Il appuya d’un pied contre la cloison et poussa sur sa jambe juste assez pour venir flotter à quelques dizaines de centimètres de Naomi, assez près pour voir ses yeux et y lire sa réaction.
— Si ce vaisseau scientifique se remet à faire route vers Éros, je lui balancerai toutes les torpilles dont nous disposons, et je me dirai que je protégeais le reste du système solaire de ce qui se trouve sur Éros. Mais je ne vais pas commencer à tirer maintenant, au seul prétexte qu’il risque de décider de repartir vers Éros, parce que ce serait un meurtre. Et ce que Miller a fait, c’était un meurtre.

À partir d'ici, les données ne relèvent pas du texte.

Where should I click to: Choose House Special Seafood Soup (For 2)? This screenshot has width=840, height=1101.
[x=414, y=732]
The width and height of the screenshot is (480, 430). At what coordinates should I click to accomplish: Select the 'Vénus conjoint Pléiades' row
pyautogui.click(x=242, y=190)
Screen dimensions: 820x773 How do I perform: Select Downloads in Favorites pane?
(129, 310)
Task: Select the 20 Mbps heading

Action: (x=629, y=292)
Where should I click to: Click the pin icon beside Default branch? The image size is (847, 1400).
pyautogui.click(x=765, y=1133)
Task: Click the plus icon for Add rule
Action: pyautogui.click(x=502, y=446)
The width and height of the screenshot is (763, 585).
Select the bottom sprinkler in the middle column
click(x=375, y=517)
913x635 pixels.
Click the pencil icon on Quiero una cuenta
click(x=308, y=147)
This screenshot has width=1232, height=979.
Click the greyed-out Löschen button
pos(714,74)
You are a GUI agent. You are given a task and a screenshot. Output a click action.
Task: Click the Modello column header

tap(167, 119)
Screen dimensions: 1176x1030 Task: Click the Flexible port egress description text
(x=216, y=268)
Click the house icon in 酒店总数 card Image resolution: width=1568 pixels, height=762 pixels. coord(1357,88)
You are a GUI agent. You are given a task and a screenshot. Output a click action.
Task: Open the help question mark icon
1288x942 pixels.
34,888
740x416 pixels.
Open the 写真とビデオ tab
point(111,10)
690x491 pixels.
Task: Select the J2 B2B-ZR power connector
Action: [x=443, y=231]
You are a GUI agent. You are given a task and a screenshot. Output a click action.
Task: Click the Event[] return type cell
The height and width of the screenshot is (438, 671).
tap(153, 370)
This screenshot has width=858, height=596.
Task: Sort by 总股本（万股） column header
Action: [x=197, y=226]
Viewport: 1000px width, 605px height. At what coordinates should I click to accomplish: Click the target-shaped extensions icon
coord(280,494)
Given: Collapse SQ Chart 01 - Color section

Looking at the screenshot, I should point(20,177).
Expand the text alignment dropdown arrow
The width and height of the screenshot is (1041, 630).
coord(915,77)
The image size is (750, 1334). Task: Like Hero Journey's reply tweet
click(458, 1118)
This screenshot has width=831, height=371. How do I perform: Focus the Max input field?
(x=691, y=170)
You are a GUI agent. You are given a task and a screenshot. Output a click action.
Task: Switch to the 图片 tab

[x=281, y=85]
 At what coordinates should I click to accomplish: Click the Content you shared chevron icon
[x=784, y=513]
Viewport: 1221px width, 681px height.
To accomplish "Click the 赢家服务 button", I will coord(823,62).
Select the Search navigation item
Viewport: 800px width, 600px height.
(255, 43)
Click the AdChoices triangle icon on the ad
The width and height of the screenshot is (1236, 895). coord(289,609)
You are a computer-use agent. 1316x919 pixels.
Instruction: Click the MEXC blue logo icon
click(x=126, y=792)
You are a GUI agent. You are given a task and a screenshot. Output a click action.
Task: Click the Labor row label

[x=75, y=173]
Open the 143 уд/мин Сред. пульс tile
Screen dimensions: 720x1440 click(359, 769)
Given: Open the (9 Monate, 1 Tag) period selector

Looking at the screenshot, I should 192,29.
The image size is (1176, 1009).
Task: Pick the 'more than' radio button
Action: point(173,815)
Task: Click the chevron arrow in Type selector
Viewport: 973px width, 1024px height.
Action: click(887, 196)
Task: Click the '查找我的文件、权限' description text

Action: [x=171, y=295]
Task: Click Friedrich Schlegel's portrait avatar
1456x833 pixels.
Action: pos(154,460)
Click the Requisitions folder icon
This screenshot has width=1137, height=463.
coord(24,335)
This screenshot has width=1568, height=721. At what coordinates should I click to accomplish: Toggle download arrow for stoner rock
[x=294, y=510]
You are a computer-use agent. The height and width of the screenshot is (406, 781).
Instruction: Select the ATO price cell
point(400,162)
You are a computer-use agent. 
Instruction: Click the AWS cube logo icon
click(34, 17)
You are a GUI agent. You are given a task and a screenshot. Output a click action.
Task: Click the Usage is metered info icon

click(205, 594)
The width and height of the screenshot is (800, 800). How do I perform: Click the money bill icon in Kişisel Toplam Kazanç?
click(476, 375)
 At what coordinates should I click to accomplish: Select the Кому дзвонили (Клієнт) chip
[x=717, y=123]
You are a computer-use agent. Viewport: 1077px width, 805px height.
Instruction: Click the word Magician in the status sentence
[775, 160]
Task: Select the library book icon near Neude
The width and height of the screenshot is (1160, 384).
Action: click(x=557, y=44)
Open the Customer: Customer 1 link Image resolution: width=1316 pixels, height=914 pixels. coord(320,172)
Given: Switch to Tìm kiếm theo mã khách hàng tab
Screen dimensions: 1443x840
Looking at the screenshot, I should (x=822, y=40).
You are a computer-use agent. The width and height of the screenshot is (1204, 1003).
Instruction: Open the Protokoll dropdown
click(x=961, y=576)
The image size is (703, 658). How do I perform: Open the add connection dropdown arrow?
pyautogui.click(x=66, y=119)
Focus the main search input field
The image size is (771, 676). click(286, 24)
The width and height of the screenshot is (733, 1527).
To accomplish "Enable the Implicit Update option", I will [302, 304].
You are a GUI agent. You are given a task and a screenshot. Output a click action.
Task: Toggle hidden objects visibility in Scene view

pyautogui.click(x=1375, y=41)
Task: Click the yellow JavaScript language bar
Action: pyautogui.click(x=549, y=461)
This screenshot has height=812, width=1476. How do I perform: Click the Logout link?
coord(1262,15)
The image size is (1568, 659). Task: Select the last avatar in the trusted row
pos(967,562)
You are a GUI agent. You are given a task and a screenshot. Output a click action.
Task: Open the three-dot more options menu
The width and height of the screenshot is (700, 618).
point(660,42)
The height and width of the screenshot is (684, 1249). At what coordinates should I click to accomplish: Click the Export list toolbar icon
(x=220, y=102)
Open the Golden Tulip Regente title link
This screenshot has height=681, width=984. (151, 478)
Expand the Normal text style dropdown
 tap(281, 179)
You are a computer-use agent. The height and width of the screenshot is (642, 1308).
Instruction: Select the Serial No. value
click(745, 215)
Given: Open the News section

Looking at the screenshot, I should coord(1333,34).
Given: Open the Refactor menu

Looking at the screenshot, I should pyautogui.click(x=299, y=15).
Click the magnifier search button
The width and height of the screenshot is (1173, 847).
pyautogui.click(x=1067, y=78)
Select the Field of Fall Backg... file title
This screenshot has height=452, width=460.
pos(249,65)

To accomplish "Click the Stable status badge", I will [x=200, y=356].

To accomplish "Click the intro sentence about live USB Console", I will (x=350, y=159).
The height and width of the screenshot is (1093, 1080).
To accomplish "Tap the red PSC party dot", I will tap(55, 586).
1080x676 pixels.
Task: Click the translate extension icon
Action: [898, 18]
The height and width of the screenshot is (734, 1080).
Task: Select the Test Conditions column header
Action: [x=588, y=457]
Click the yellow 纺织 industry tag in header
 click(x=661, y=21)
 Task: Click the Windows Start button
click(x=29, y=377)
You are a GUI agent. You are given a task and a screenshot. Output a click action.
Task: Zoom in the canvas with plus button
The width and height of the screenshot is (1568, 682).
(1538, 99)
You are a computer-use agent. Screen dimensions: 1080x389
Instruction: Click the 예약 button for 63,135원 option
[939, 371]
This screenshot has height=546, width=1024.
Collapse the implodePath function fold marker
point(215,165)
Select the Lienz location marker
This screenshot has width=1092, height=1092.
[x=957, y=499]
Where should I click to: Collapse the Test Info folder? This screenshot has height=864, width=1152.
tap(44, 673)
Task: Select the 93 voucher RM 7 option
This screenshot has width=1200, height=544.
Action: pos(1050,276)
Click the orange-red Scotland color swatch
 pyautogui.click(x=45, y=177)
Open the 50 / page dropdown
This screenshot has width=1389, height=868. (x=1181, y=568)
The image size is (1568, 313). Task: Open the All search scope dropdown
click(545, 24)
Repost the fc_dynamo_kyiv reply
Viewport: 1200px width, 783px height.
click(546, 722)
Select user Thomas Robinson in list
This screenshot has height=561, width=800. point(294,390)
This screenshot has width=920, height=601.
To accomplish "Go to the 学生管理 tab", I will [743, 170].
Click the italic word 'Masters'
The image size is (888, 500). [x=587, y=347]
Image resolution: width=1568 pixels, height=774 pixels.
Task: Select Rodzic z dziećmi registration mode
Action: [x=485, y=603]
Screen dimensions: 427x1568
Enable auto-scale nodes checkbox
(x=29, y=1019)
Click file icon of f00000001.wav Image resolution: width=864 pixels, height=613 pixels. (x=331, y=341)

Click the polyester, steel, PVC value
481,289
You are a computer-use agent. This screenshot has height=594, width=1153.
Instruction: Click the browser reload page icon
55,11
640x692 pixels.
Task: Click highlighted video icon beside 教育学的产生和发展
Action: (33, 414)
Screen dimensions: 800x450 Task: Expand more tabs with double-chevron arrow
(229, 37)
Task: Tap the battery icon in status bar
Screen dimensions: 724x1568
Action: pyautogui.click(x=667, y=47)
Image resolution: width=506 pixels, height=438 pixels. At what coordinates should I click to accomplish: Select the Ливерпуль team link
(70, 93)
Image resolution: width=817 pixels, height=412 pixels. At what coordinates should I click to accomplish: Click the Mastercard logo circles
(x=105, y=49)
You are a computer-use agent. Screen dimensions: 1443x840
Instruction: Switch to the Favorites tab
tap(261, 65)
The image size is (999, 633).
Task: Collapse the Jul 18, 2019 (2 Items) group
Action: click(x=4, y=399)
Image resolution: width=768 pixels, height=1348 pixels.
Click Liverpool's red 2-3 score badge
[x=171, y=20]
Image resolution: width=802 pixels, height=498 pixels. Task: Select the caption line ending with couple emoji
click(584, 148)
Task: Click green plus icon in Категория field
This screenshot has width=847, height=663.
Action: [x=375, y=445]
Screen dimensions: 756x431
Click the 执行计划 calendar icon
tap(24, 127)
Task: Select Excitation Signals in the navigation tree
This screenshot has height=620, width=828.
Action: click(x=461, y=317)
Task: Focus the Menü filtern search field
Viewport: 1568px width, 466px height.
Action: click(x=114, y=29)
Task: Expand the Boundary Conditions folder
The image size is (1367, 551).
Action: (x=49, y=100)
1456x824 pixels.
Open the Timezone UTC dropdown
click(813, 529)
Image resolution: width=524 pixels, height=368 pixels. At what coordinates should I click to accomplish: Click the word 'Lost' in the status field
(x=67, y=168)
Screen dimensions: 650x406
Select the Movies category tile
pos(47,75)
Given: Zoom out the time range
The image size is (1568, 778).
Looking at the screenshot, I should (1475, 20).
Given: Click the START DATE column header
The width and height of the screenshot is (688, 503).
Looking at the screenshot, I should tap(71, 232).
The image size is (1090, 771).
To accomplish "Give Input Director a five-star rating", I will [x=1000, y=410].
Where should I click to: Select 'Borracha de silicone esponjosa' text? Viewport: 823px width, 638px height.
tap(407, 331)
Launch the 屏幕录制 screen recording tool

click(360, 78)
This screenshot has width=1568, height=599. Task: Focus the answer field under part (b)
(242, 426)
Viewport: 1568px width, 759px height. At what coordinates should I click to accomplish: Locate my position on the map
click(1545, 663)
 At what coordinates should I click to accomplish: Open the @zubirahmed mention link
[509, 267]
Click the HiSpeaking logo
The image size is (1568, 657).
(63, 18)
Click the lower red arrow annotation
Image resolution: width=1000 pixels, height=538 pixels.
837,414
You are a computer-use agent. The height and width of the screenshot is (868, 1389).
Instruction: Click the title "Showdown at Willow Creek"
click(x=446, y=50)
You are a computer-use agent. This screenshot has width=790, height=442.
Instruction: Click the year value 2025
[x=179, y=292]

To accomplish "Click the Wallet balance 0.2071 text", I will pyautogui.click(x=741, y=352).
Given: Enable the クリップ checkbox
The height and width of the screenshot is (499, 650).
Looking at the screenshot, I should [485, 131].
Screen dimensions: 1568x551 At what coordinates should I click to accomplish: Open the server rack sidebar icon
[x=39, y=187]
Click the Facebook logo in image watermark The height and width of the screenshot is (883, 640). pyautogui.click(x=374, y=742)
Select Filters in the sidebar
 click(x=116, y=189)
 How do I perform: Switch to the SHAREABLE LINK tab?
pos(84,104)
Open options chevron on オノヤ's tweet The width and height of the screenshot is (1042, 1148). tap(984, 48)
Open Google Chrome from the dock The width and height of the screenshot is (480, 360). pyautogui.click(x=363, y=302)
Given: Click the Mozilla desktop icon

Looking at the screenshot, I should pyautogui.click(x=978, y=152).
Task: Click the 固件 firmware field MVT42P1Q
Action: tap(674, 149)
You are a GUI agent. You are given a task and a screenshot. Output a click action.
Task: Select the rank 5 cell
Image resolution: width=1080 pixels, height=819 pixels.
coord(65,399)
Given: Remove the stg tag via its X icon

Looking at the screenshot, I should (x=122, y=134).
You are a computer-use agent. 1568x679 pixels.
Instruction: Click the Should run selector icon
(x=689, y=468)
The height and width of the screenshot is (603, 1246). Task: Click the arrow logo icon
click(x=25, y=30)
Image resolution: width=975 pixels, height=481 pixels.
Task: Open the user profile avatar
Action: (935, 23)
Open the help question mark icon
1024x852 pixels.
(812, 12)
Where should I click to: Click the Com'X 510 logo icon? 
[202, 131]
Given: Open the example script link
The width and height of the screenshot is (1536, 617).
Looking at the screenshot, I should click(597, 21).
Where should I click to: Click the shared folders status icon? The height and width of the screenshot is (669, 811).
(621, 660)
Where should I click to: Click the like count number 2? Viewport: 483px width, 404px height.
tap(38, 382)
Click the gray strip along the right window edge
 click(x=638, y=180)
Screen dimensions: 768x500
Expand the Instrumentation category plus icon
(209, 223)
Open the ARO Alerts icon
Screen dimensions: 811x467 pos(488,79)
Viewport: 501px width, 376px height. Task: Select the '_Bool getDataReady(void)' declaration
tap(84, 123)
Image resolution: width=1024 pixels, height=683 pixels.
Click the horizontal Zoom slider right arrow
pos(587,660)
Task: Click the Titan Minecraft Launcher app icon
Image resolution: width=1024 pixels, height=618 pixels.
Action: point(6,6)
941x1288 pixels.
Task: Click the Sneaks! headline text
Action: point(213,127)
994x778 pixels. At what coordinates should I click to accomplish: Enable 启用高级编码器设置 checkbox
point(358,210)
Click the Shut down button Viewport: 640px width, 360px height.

Naomi lui sourit, agrippa sa combinaison et l’attira à elle assez près pour un baiser.
— Tu es peut-être bien la personne la meilleure que je connaisse. Mais tu es d’une intransigeance totale sur ce que tu estimes être bien, et c’est ce que tu détestes chez Miller.
— Vraiment ?
— Oui. Lui aussi est très intransigeant, mais il a une vision différente de la façon dont les choses fonctionnent. Et tu détestes ça. Pour lui, Dresden représentait une menace imminente. Chaque seconde supplémentaire qu’il passait vivant mettait en danger tous les gens autour de lui. Pour Miller, c’était un acte d’autodéfense.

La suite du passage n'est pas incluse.